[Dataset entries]
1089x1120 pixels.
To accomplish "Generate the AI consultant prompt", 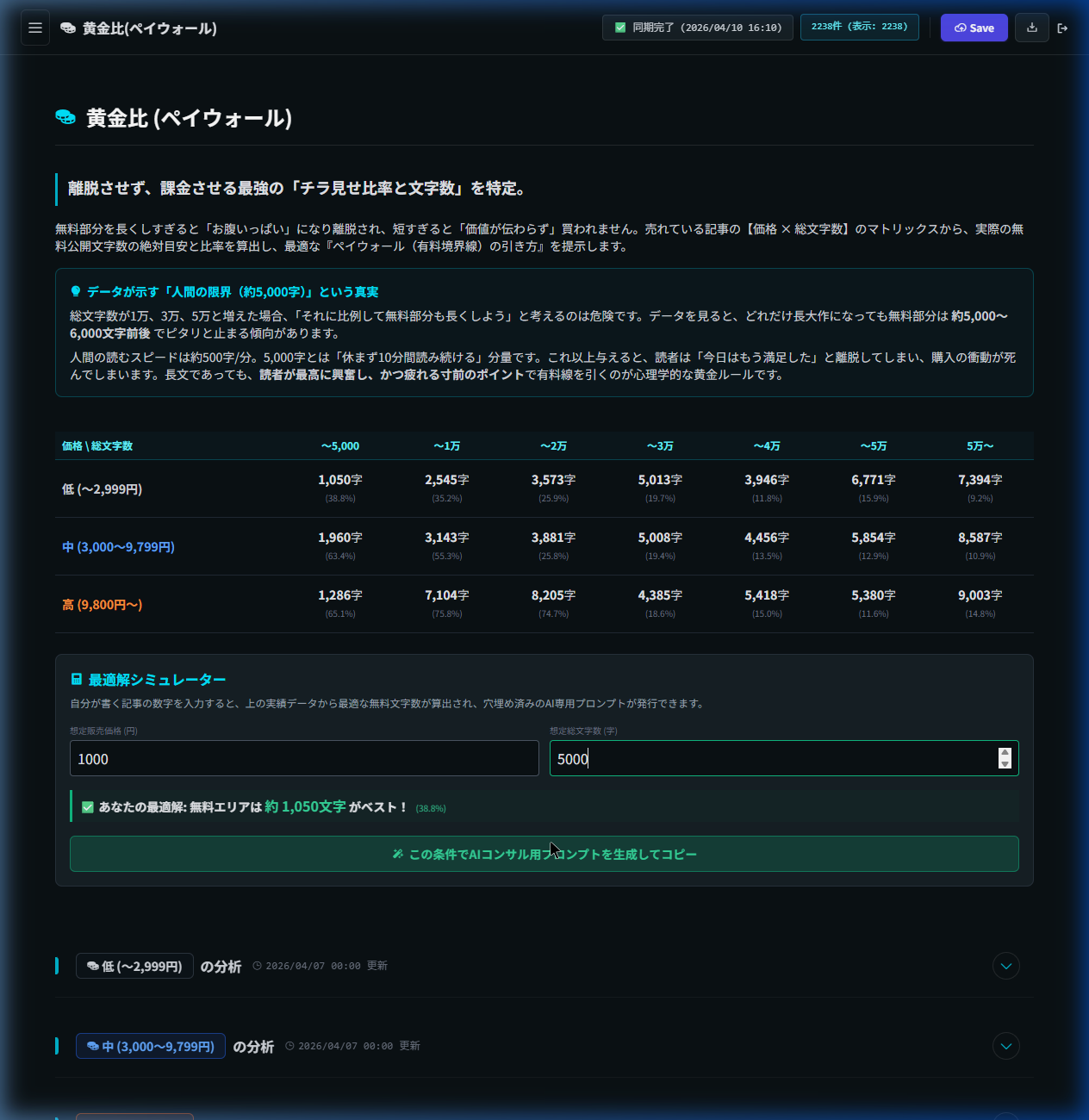I will tap(544, 854).
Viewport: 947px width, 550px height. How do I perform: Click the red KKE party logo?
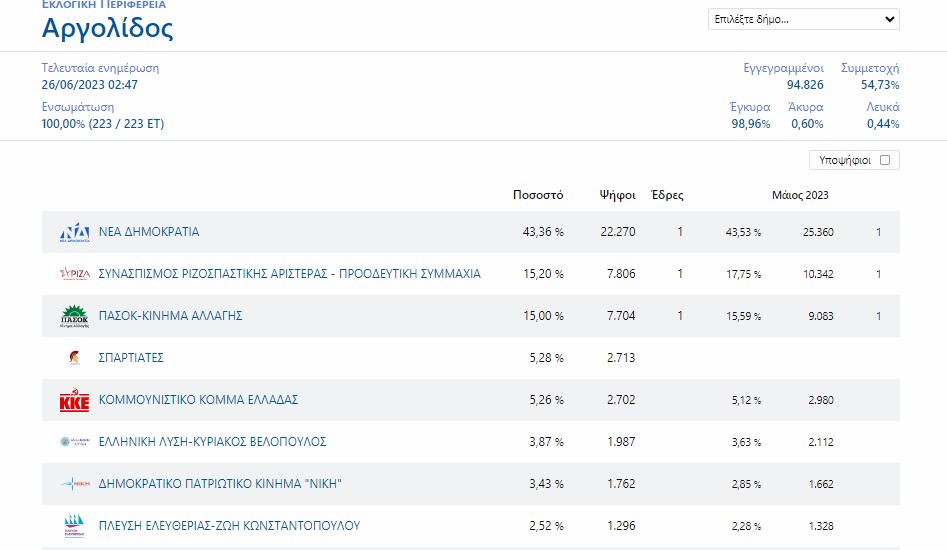click(x=74, y=400)

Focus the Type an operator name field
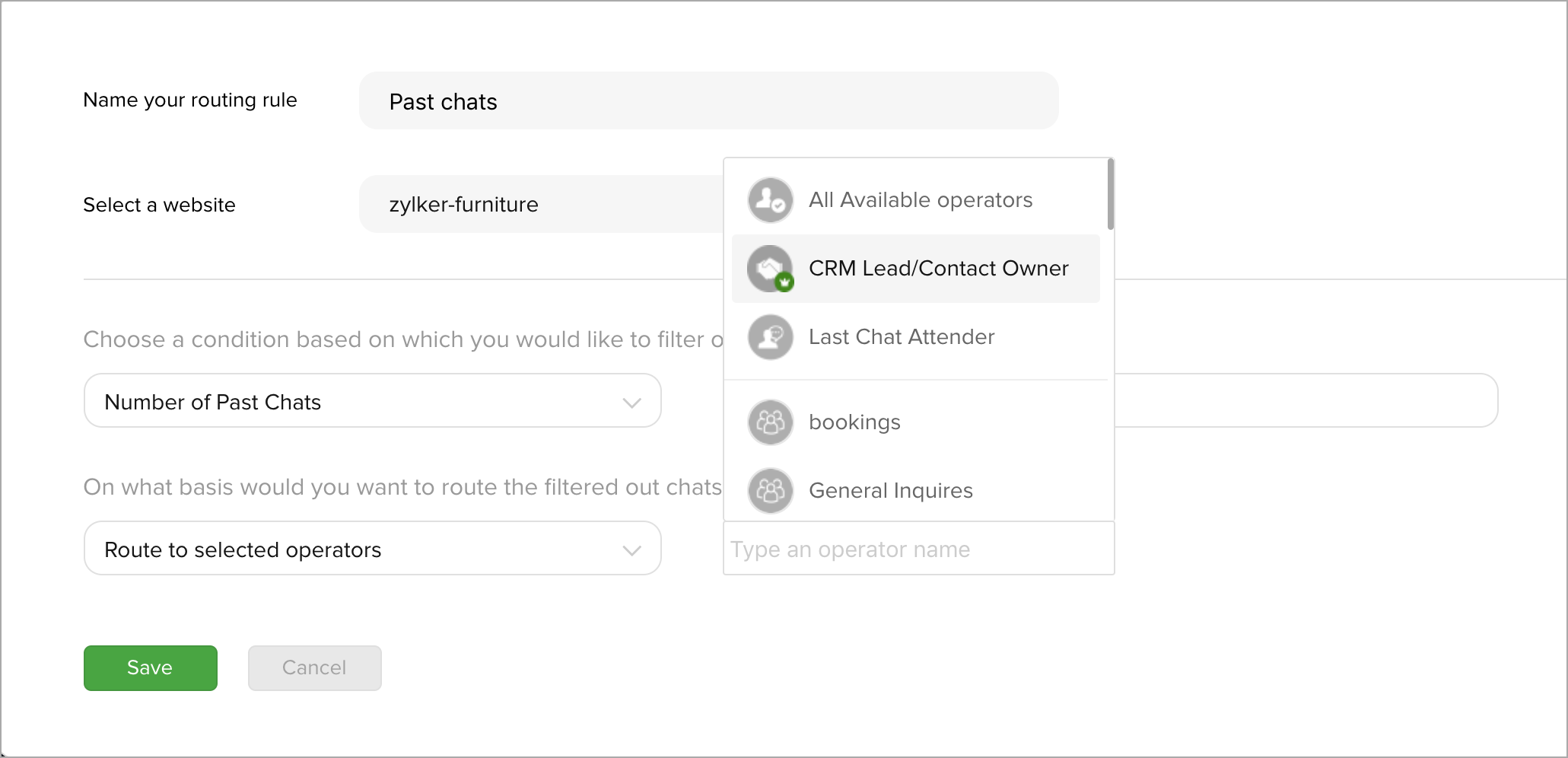pyautogui.click(x=918, y=549)
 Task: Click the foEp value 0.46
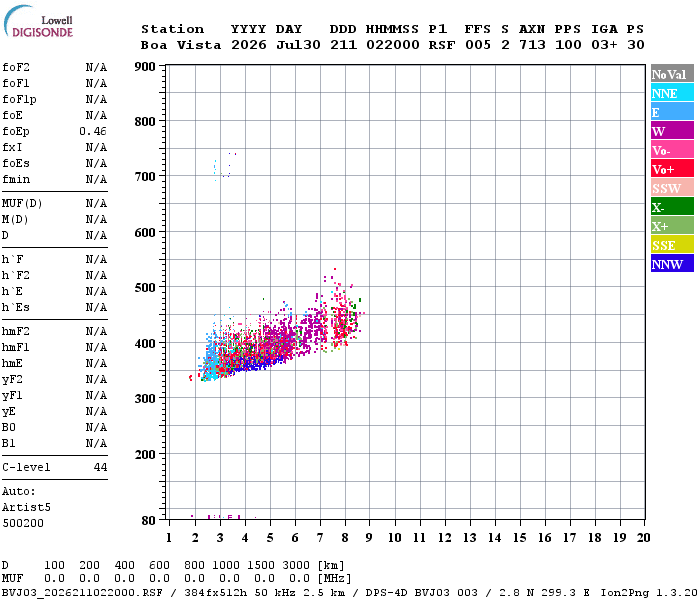coord(93,131)
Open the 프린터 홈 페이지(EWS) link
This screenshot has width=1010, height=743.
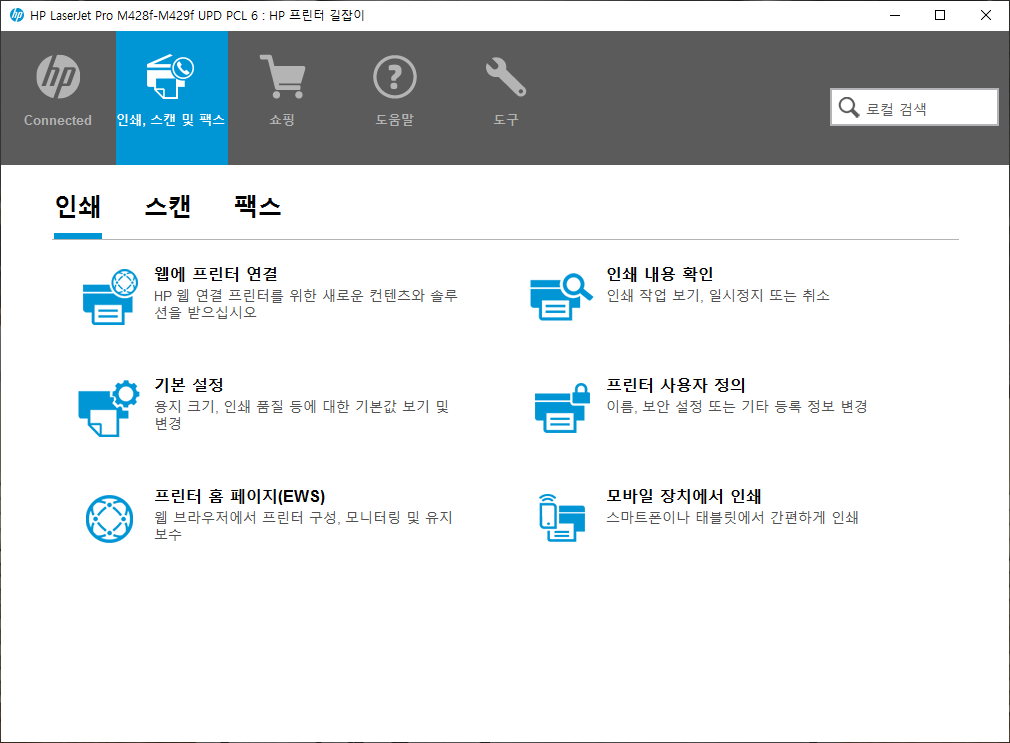pos(240,496)
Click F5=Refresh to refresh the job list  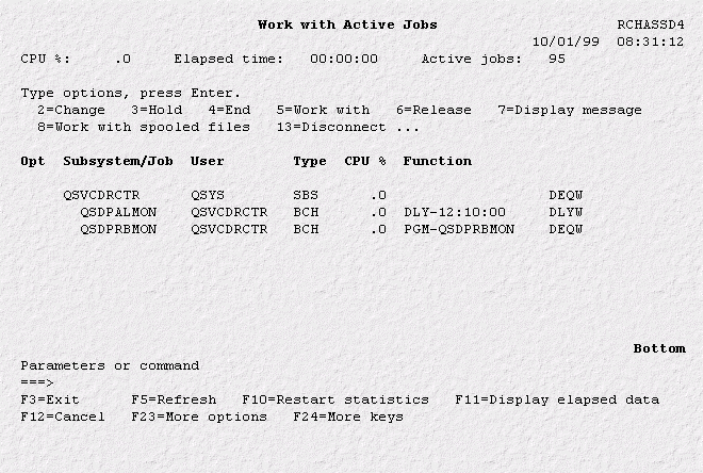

§ **What is being asked**
Nothing but the lines from the one containing "This screenshot has width=1010, height=743." through the last line of the data should appear in the answer, copied exactly, with pictures excluded.

§ **Answer to this exercise**
This screenshot has width=1010, height=743.
pos(240,496)
Click F5=Refresh to refresh the job list  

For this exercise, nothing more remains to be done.